Kubel comes through, much to D-backs’ relief

PHOENIX — Patrick Corbin remains as consistent as the weather.

Jason Kubel is just about that hot.

So once again Saturday, the reasons to believe outweighed the failures of closer Heath Bell as the Diamondbacks rallied for a 4-3 victory over the Reds at Chase Field.

Kubel saw to it with a two-run, bases-loaded single in the last of the ninth inning off the Reds’ 100-plus mph closer, Aroldis Chapman, lifting a single to right-center field to easily score two and extend the D-backs’ winning streak to four games.

It was D-backs’ sixth walkoff victory, the 17th in their final at-bat this season, and it is a trend that they can learn to live with, even if 11-5 victories like the one in the series opener Friday are a little easier on the nerves.

The momentum from comeback victories builds through the season, and after a while you get 2011 again, or 2007.

“We know in situations like that we are not out of it,” Kubel said. “We’ve made it work many times this year so far. Hopefully it keeps coming.”

It was a cleansing finish after a disturbing top of the ninth inning, when Bell came on and gave up a two-run home run to Jay Bruce to deprive Corbin of his 10th victory of the season, the fourth time he has time has tried without success. The bullpen has failed to hold leads for Corbin three times this season.

Corbin’s ERA  is 2.19, fifth in the major leagues, and with good fortune he could be 12-0. But who’s counting? He is not, saying the team’s wins are what matters.

“Obviously, I would love to win and get my 10th win out of the way, but fortunately we came back and ended up getting the win. I don’t really look at it too much,” Corbin said.

It took Corbin to kick-start the offense Saturday. Reds starter Mike Leake retired the first 17 batters he faced, reaching only three three-ball counts while needing no extraordinary help from his defense.

Corbin, trailing after giving up a 472-foot home run to Bruce leading off the second inning, sliced a double down the left-field line with two outs, and Gerardo Parra followed two pitches later with his seventh home run, his second in as many days.

Suddenly, Corbin had a 2-1 lead, and he made it stand up first by getting a double-play grounder in the seventh inning and then with a statement stand in the eighth. After Derrick Robinson tripled with one out, Corbin struck out Shin-Soo Choo on three pitches and got Joey Votto to swing through a 94 mph fastball to end the inning.

“I was going to try to throw as hard as I could by him, and if he got me, he got me. I was just glad that last one got by him. The adrenaline kicked in a little bit. With a guy on third, I was trying to strike those last two guys out and focus a little bit more on my location. I felt good all night,” Corbin said.

Added manager Kirk Gibson: “It’s a shame Patrick didn’t the the win. He did his job, that’s for sure.”

Kubel suffered a strained left quadriceps early in the season when his foot sunk deep into the ground while running the bases in Milwaukee, and while he has been back for the better part of two months, he said he is just beginning to feel good at the plate. It’s shown, as he has six hits in his last three games, including a four-hit game Friday.

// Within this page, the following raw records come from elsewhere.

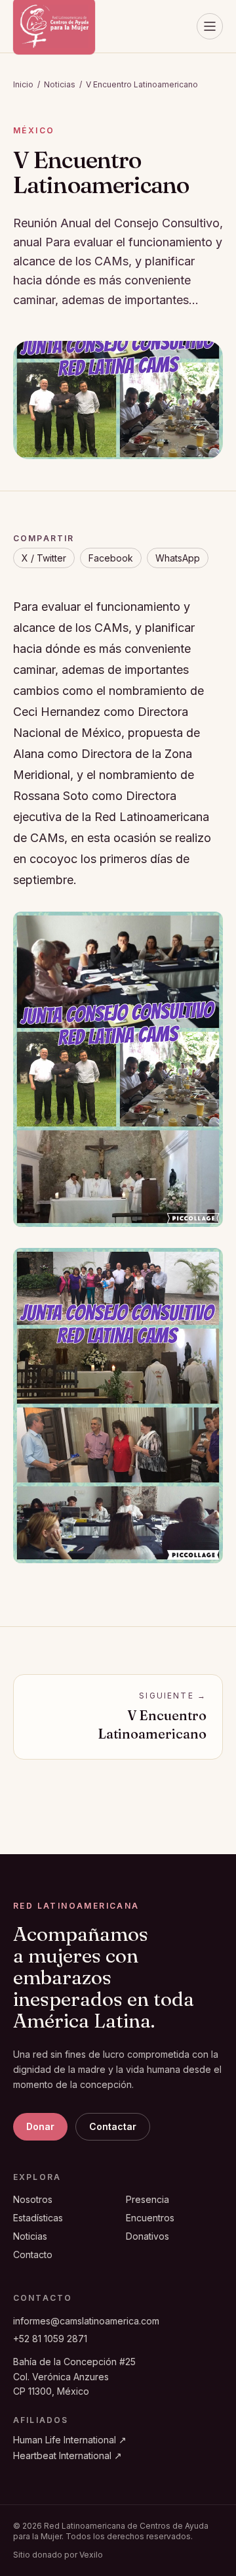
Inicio (23, 84)
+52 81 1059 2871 (50, 2338)
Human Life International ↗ (70, 2439)
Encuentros (150, 2217)
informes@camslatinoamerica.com (86, 2320)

“I was out there searching, cheating. That just doesn’t work out,” he said. “It’s a comfort zone where you feel strong and balanced and get better results. I finally feel like I have both legs under me, and I feel like am starting to use them now. I hope it stays that way.

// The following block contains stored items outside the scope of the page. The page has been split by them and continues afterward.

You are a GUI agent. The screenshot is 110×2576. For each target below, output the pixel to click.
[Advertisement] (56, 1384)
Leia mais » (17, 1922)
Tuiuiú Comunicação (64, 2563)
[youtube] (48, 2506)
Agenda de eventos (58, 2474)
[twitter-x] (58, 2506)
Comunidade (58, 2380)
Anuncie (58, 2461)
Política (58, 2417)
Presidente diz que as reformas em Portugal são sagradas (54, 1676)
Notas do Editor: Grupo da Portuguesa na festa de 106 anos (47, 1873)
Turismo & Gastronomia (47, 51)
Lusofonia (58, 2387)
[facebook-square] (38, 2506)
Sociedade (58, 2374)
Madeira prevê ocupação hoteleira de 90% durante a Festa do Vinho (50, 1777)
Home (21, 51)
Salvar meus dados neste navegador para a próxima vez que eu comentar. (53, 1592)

“It was my back leg, my left leg, and that is where I generate most of my power. If you don’t have either your quad or your back leg, you can’t really drive too much. Kind of stuck straight up, off balance. That doesn’t work out too good.”

With that, the D-backs were able to get around Bell’s outing, which featured two batters and two runs: a nine-pitch walk to Brandon Phillips preceded Bruce’s second homer of the game.

“Plain and simple, I just need to execute pitches better,” Bell said. “But I don’t think my teammates were down or put their heads down at all, and I’m not going to do the same. They went out and beat one of the best closers in the game.”

With J.J. Putz seemingly close to returning from his rehab stint at Class AAA Reno, the closer’s role may be subject to revision. Bell has given up homers in his last five appearances, and Gibson was asked if he would still turn to Bell in save situations. 

“I might have to put some thought into that,” Gibson said.  

At least he could chew on it in the afterglow of a victory.